August 25, 2025
Our Work
Syntax partnered with Coinbase to accelerate adoption of its developer platform through real-world demos and remixable content:
Delivered 3 production-grade apps in 6 weeks
Shortened onboarding from weeks to minutes
Enabled developers to go from fiat to tokens in under 30 seconds
Our Impact
Syntax partnered with the Coinbase Developer Platform (CDP) team to design and implement a focused initiative that combined polished applications with developer-friendly content. Over six weeks, we delivered three applications—a swap widget, a smart account playground, and a Coinbase-branded ATM interface—along with video walkthroughs, blogs, and twitter threads. Together, these assets lowered barriers for non-crypto native developers, shortened integration timelines, and improved onboarding flows for end-users.

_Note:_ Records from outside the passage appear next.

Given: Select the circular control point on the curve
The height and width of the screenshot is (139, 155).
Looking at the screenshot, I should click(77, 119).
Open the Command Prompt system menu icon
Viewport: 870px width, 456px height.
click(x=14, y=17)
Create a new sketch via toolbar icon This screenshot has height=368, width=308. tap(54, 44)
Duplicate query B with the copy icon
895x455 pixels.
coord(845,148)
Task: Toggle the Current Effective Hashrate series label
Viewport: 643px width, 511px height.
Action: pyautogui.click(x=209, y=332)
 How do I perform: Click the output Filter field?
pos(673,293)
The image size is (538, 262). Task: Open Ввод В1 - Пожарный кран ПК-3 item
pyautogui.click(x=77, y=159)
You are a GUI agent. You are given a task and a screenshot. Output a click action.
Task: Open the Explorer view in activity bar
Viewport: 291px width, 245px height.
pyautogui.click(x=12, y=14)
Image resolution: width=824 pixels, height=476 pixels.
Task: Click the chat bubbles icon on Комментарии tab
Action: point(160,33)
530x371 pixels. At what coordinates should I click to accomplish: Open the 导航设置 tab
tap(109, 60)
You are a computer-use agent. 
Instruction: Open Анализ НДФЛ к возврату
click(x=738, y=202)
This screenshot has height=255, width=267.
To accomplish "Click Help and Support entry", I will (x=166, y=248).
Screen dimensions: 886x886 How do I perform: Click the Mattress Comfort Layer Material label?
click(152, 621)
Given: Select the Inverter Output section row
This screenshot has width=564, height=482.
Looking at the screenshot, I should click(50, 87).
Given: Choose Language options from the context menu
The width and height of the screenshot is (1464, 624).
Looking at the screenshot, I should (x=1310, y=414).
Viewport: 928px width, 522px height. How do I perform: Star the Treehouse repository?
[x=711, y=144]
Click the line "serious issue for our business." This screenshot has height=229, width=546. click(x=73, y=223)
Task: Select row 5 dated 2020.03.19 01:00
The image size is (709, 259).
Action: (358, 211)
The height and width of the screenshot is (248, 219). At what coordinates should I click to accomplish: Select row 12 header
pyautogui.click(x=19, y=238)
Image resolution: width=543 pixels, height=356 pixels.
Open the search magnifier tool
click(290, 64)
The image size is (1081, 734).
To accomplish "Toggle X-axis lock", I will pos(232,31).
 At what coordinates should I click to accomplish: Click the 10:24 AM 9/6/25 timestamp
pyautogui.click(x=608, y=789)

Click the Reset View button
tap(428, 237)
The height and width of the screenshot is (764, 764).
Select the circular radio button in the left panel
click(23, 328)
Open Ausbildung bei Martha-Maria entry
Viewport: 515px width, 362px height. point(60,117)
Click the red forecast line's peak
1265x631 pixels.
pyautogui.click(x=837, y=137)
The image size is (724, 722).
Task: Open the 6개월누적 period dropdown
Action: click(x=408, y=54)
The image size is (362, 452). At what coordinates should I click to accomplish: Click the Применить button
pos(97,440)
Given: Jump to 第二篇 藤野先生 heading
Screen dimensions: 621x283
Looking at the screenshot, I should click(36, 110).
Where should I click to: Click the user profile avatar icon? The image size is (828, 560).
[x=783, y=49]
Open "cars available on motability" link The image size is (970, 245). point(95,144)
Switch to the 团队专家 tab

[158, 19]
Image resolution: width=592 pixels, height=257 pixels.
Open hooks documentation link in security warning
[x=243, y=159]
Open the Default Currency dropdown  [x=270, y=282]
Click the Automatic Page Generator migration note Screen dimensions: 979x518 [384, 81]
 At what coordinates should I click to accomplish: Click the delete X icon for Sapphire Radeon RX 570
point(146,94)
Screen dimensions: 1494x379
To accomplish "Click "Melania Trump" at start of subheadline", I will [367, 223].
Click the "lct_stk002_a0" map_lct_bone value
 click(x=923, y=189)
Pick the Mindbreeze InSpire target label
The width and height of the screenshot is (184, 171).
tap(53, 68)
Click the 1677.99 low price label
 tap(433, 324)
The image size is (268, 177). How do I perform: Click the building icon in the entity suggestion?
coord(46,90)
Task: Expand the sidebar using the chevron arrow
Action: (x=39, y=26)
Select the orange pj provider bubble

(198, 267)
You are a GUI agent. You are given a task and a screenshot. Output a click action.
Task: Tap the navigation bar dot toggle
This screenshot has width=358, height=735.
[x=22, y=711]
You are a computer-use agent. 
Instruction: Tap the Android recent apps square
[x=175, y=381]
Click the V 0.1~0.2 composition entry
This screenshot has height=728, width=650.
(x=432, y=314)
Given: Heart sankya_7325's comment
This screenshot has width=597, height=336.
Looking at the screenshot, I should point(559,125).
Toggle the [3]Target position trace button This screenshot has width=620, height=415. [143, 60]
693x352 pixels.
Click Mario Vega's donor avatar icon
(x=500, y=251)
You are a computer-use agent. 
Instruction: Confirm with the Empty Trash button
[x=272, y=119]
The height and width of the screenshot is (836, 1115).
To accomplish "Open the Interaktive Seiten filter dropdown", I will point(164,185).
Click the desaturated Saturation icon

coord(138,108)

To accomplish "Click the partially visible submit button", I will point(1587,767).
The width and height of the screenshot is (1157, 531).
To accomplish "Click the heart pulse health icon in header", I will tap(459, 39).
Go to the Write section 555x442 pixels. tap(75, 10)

The Client and Their Challenge
Coinbase, a global leader in cryptocurrency, offers the Coinbase Developer Platform (CDP) as infrastructure for builders integrating crypto into their products. While the Coinbase APIs are robust, adoption lagged because developers lacked practical, end-to-end examples. Documentation explained individual endpoints but stopped short of showing how wallet creation, fiat onramps, and swaps could be combined into real user flows.
The Cost of the Problem
Without examples, developers spent days or weeks piecing together integrations, risking errors in areas like wallet provisioning or transaction handling. This extended time-to-market and produced inconsistent onboarding flows. Higher friction on the user side led to drop-offs and abandoned signups. Developer challenges directly translated into poor end-user experience.
Our Approach
We set out to create demos that felt like real products while showcasing CDP’s flexibility. Our strategy had two parts: build working applications that developers could fork immediately, and pair them with resources that explained how everything fit together.
Lightweight Widget
The first project was a functional swap widget built with Next.js and TypeScript, connected to Coinbase’s wallet, onramp, and trading services. Beyond basic swapping (which Coinbase calls their Trade API) we focused on pain points developers usually face—dynamic routing for best prices, slippage controls, granular approvals, and robust error handling.
Smart Account Playground
Next, we built a sandbox for experimenting with advanced wallet features. Developers could provision embedded accounts, batch multiple transfers, and toggle between gasless and paid execution using a Paymaster. A custom call builder enabled chaining complex operations—features that usually demand deep expertise in account abstraction.
ATM Prototype
Finally, we created a Coinbase-branded ATM interface to inspire new UX patterns. Users could purchase USDC with fiat and instantly trade into another token in an interactive, animated UI. The goal was not only functionality but sparking ideas for nontraditional applications of CDP’s stack.
Supporting Content
Alongside the builds, we produced layered content: in-depth writeups for technical audiences, concise video explainers, and twitter threads for broader reach. This ensured accessibility whether someone wanted to dive into code or explore product possibilities. This content will also be used on the Coinbase Developer Platform and can be referenced in their developer documentation.
Results
By the end of the sprint, CDP had a portfolio of remixable assets. Developers could clone a repo, plug in their API keys, and launch a swap and onramp widget within minutes. They could also follow the content to understand design choices and adapt projects to their needs.
The initiative bridged the gap between Coinbase’s APIs and real-world adoption. Onboarding flows that once took weeks of trial and error could now be integrated in a single afternoon. End-users could move from fiat to usable tokens in under thirty seconds. And the CDP team now has tangible examples to showcase how their platform could power not just crypto apps, but new UX paradigms altogether.